À part les adresses " one-shot " , tellement touristiques qu'elles jouissent d'une rente de situation, avec des clients de passage (touristes, voyageurs) avec peu de sélectivité ou peu de choix, je ne vois pas trop pourquoi la fréquentation ne baisserait pas.
Équilibrer les nouvelles recettes en créant de nouvelles dépenses
En suposant que la baisse de la TVA n'est pas répercutée pour le consommateur, il faudra montrer à ce dernier et le convaincre que le maintien des prix est justifié et raisonné. Pour cela, et pour que l'argent ne retombe pas " directement " dans les caisses de l'Etat (IS, dividendes IR et autres charges sur le salaire que voudrait se verser le patron de restaurant)), le restaurateur qui ne baisse pas ses prix aura intérêt à augmenter ses dépenses : embauches, amélioration de la qualité (donc du rapport qualité prix, puisque le prix ne bouge pas), aménagement des salles, travaux...

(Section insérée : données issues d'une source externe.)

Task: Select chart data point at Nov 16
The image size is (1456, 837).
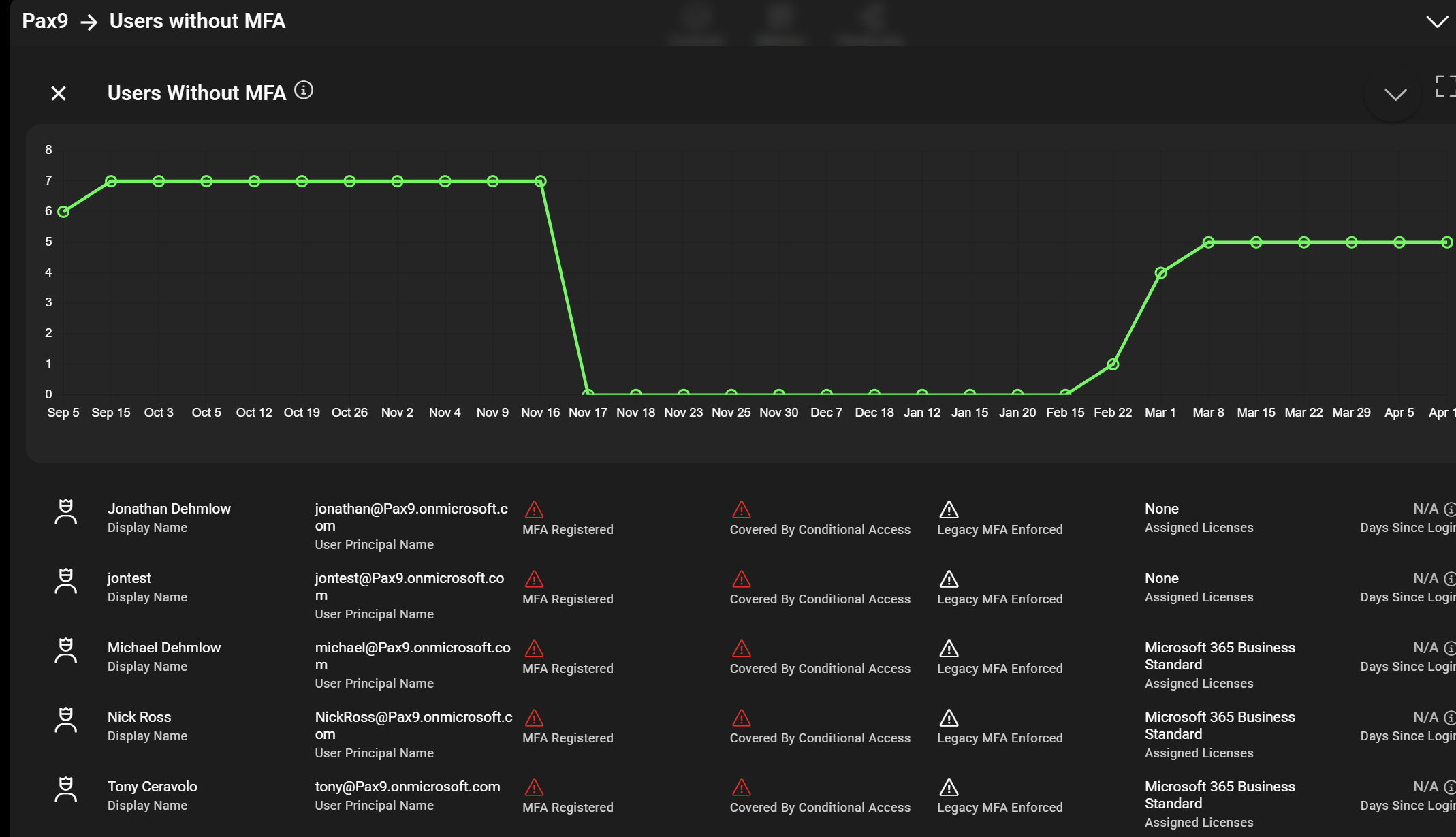Action: (540, 181)
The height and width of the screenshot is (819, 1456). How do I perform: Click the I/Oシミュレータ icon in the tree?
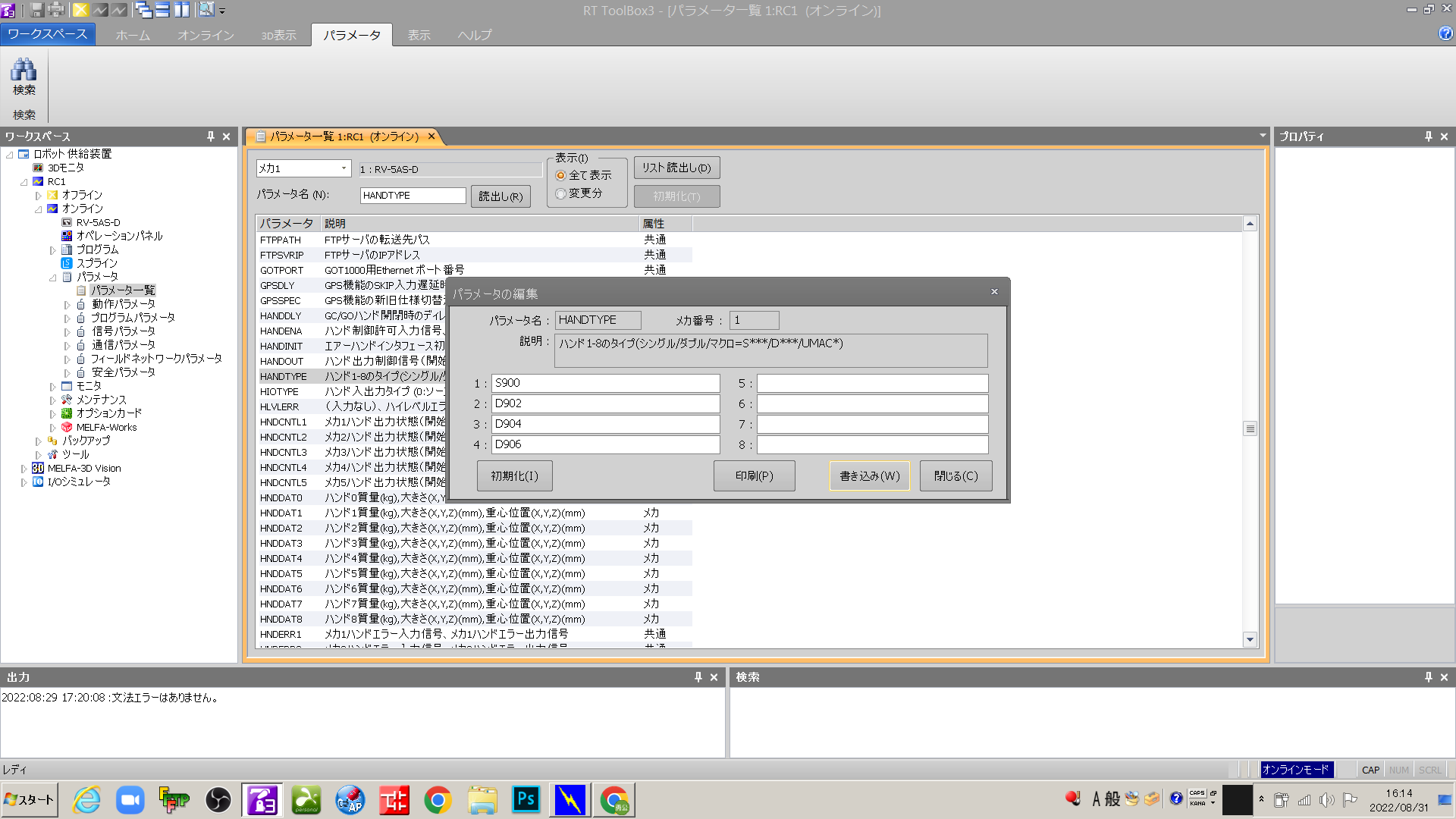click(38, 482)
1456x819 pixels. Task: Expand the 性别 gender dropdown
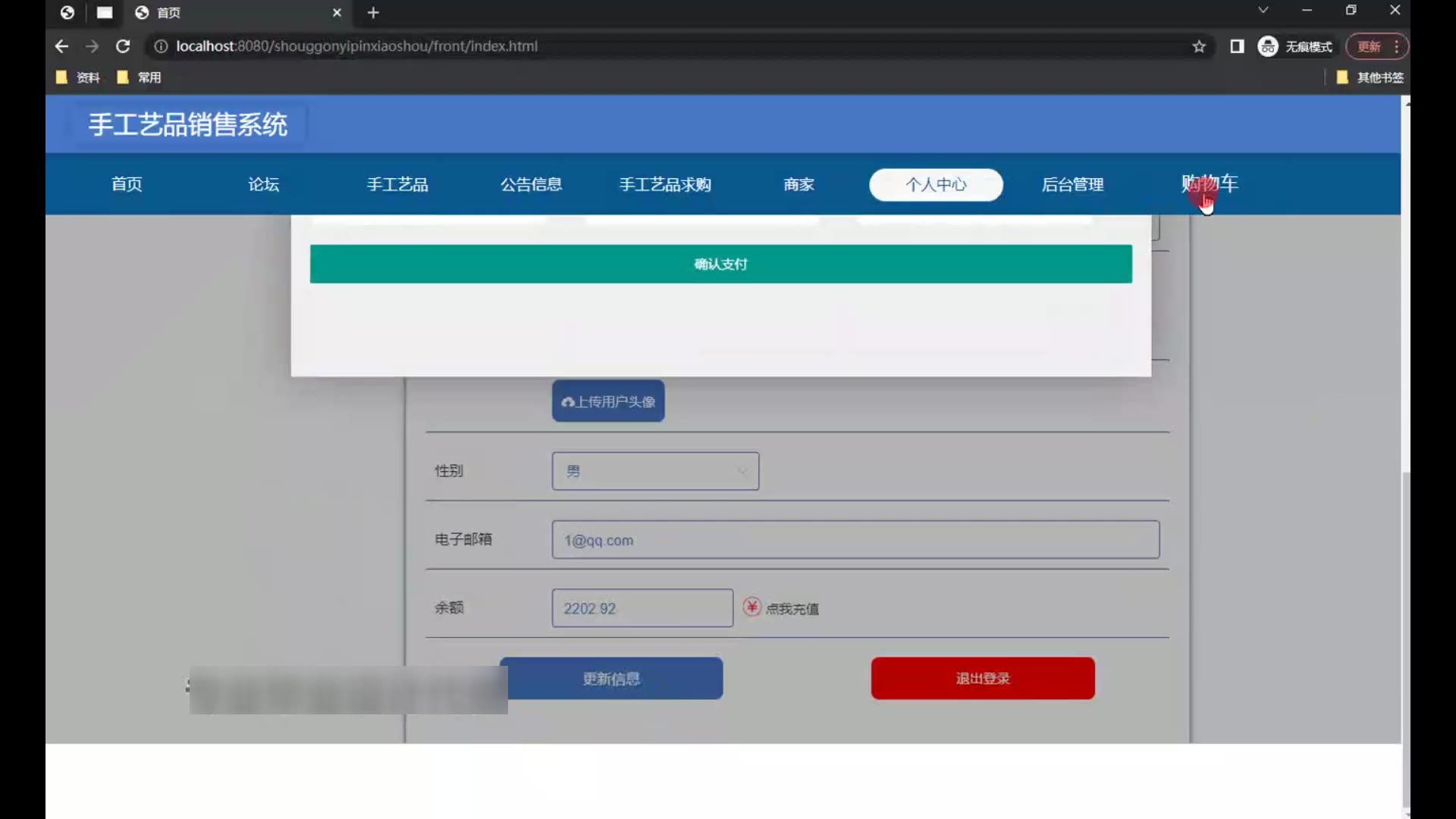click(x=655, y=471)
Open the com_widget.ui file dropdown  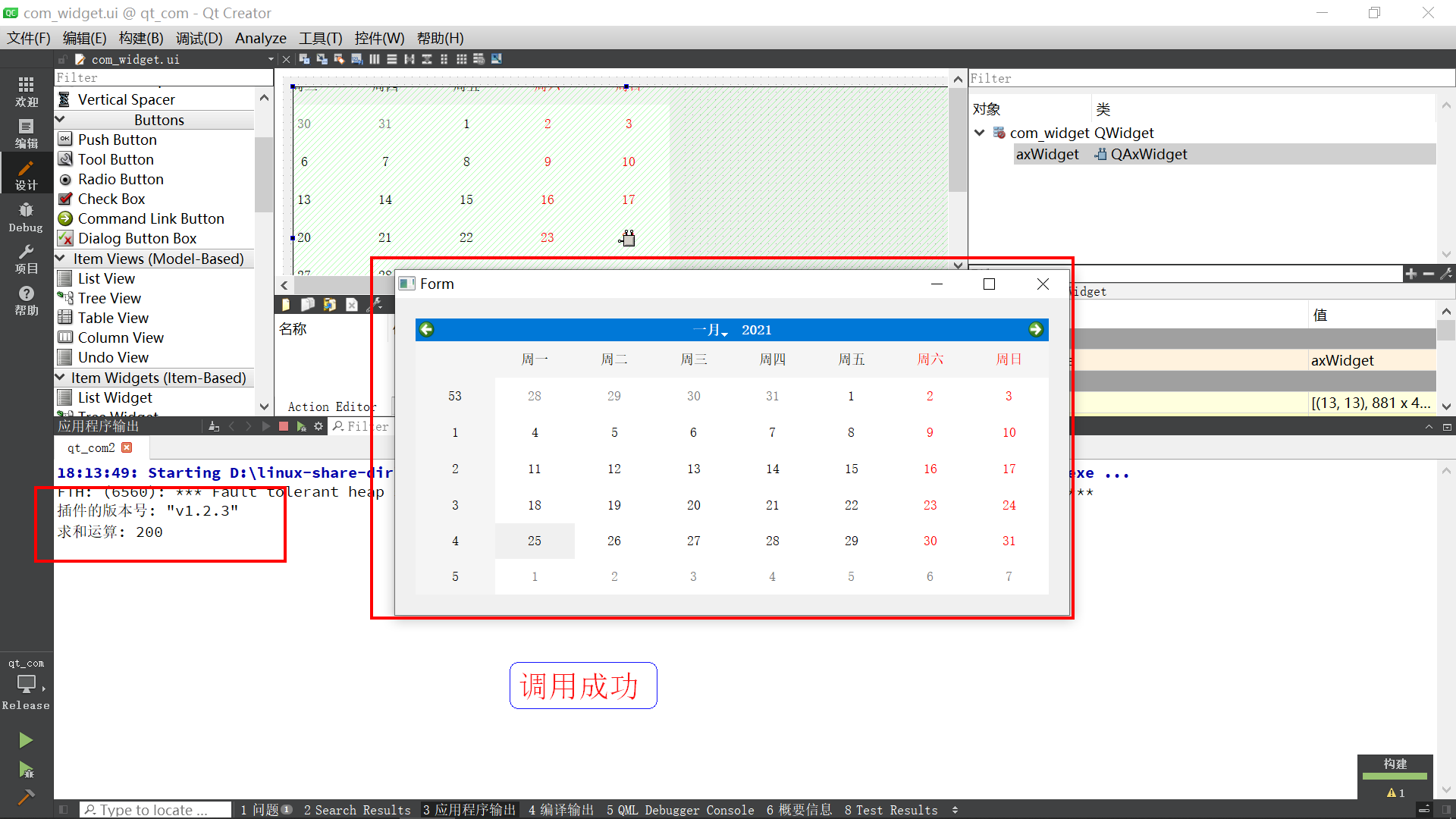coord(271,59)
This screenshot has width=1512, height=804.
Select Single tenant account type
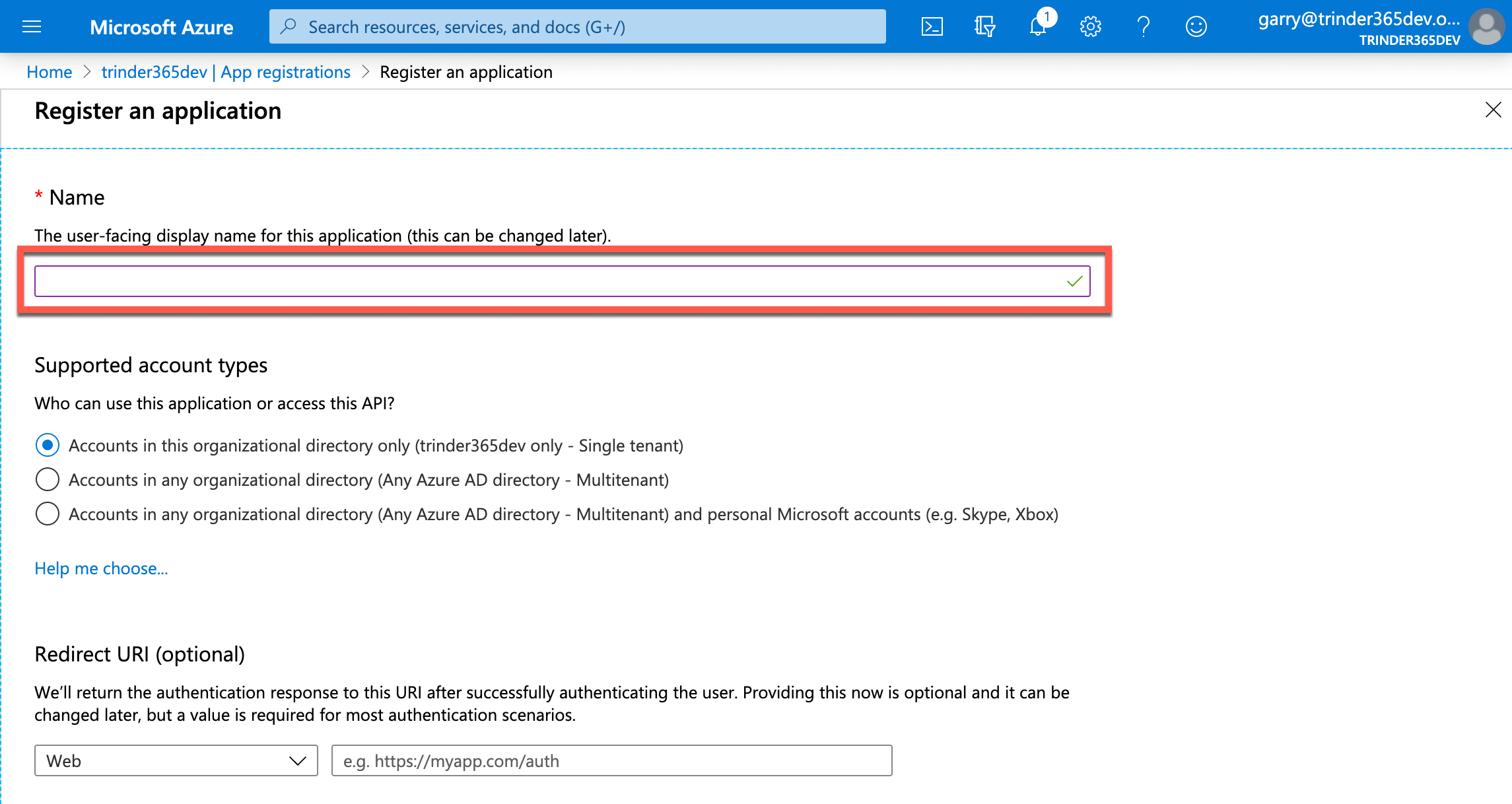[x=48, y=446]
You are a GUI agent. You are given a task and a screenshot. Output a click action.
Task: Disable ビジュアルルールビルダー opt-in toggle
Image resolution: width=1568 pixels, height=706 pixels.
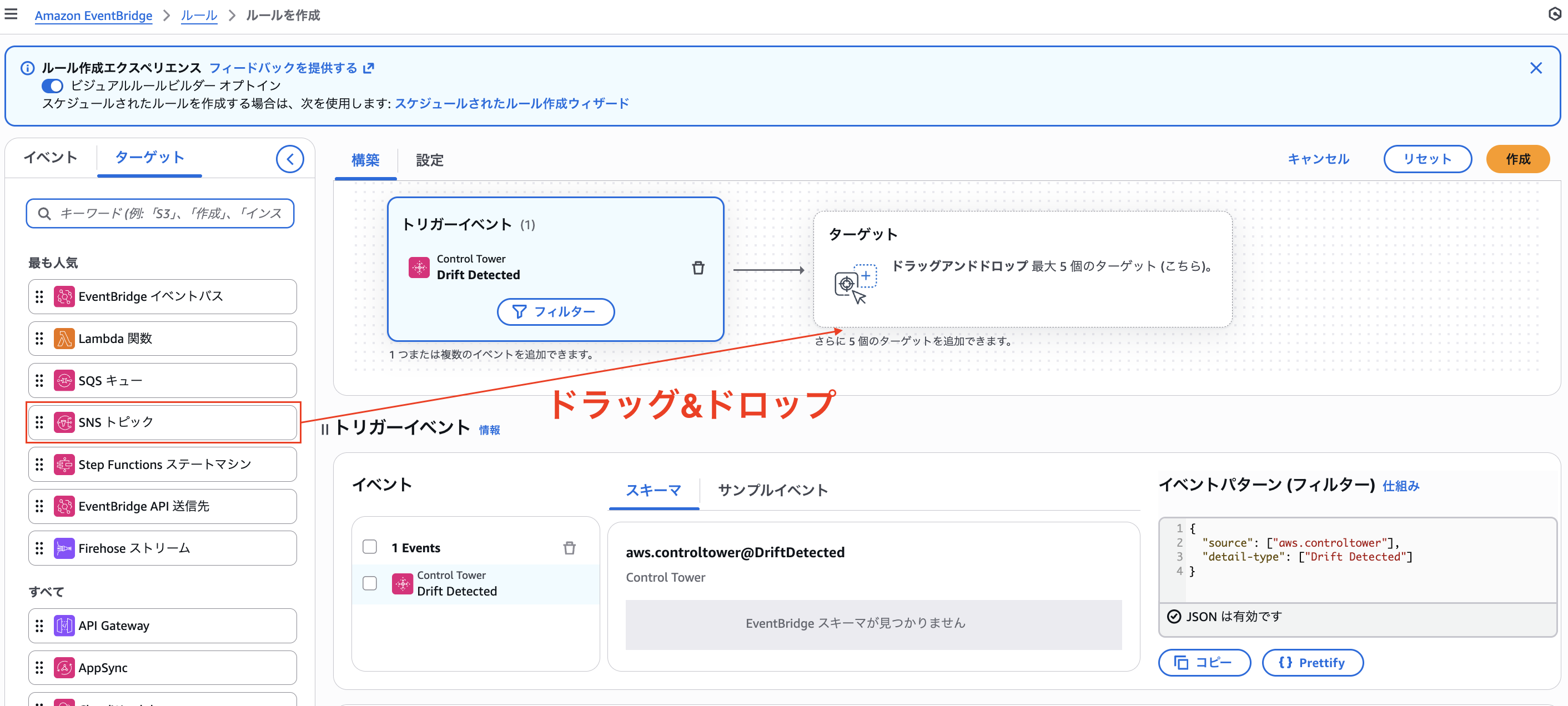53,86
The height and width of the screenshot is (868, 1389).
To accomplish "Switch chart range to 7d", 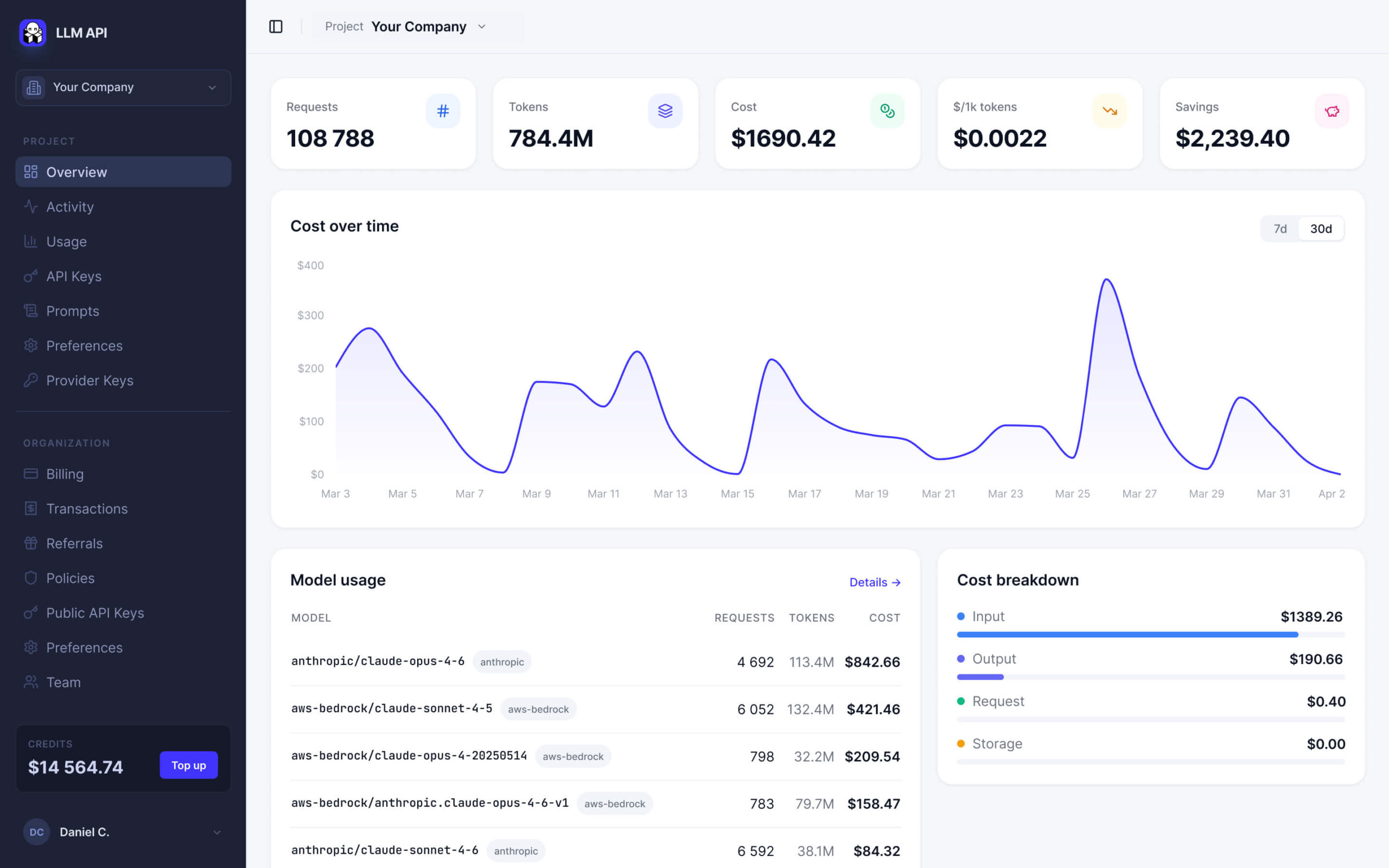I will pyautogui.click(x=1280, y=228).
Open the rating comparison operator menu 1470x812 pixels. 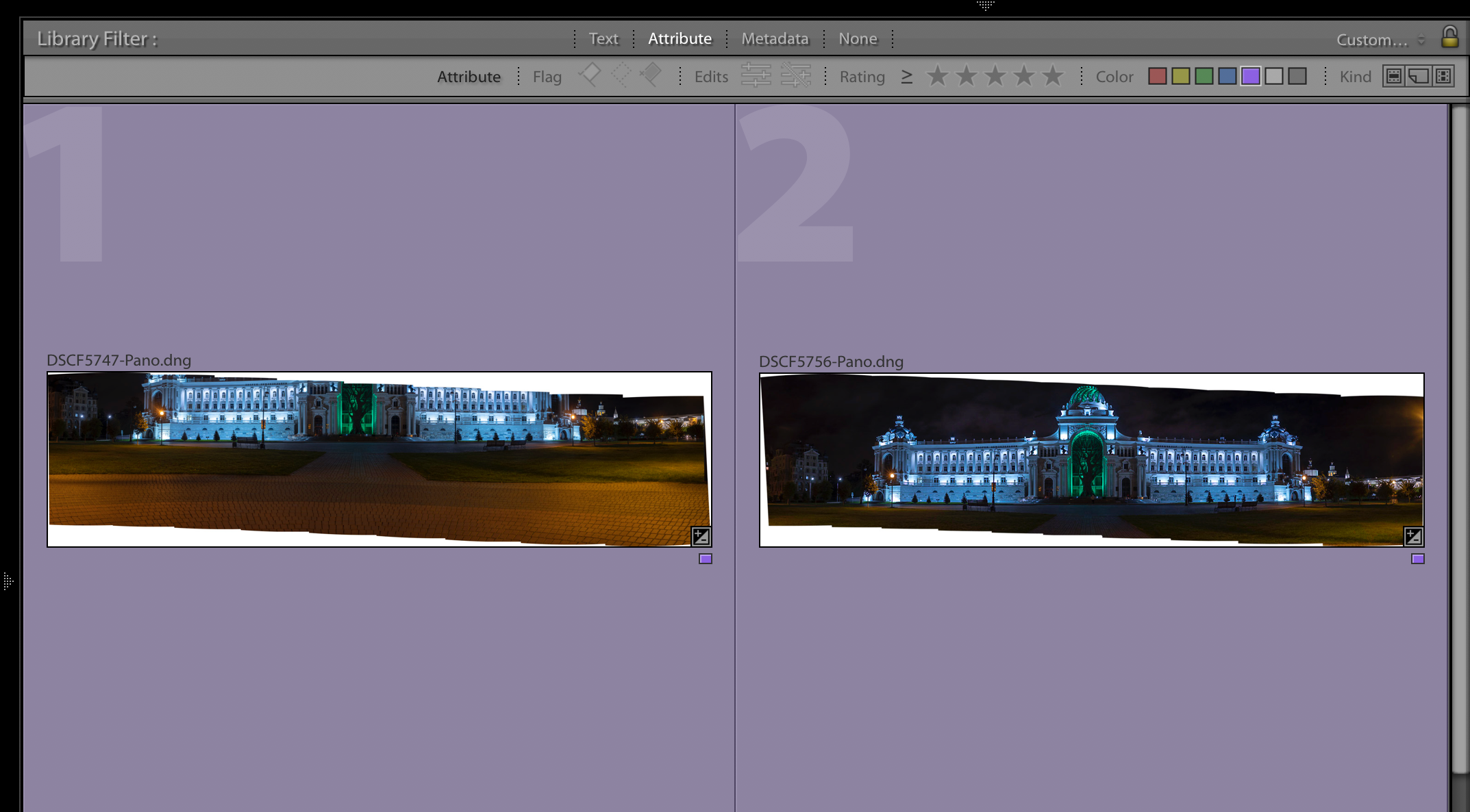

Dans tous les cas, ces dépenses bénéficieront à d'autres acteurs de la société et de l'économie. Même si le client continue à payer l'ancien prix, il y a quand même un sens et une utilité. Et puis, si la vie n'est pas trop mal faite, ces nouvelles dépenses (à bon escient) seront récompensées et permettront d'augmenter l'addition moyenne HT et/ou le nombre de couverts servis. Il faudra que la différence soit nette. Sinon, la sanction risque d'être la même que pour les saligauds qui n'ont rien fait de plus, sans s'aligner sur la baisse : fréquentation en chute, baisse du CA, du résultat...
La baisse comme moindre mal?
Le maintien des prix TTC au même niveau qu'avant peut être risqué. Cette approche peut être tentée par les établissements de moyen+haut de gamme, où le prix n'est pas le premier critère de choix. Ailleurs (mais rien n'empêche les adresses de standing de faire également un geste), la solution sera surement la baisse. Baisse totale? Je n'y crois pas trop, notamment avec les arrondis.
Pendant très longtemps, trop longtemps, la restauration rapide s'est sucrée sur le dos des clients qui emportaient leurs repas (TVA à 5,5%) mais qui payaient très souvent le même prix que s'ils avaient mangé sur place et payé 19,6% de TVA. S'ils ne baissent pas leurs prix, ils vont surement perdre des clients, qui ne comprendraient pas, surtout els clients de la vente à emporter, qui étaient déjà des vaches à lait. Baisse potentielle des clients, mais augmentation du CA HT (en supposant que les clients sur place restent voire augmentent)? Oui, mais c'est délicat, car en général, sauf dans les chaines de fast food, il n'y a pas beaucoup de place pour manger sur place, la marge d'augmentation de la fréquentation en " sur place " n'est pas très grande.
Jouer le jeu en baissant les prix, mais en profitant des arrondis, permettra aux adresses de restauration facile/rapide d'améliorer légèrement leur situation. Cela attirera peut être plus de monde...
Ne pas subir
Si le marché était vraiment efficient, les consommateurs adapteraient les attentes pour répercuter la baisse de TVA et cela ne changerait pas grand chose (un peu comme quand il y a un ajustement de prix sur un cours de bourse). Hélas, c'est un marché hautement déficient, le consommateur est souvent un veau (par paresse, parce qu'il n'a pas le choix, par bêtise). Et certains restaurateurs en profitent, ou le prennent pour un gogo. Je blacklisterai les adresses qui n'ont pas fait d'effort ou qui n'ont fait que de la cosmétique. Même si ce sont des adresses que j'appréciais particulièrement par ailleurs et auparavant.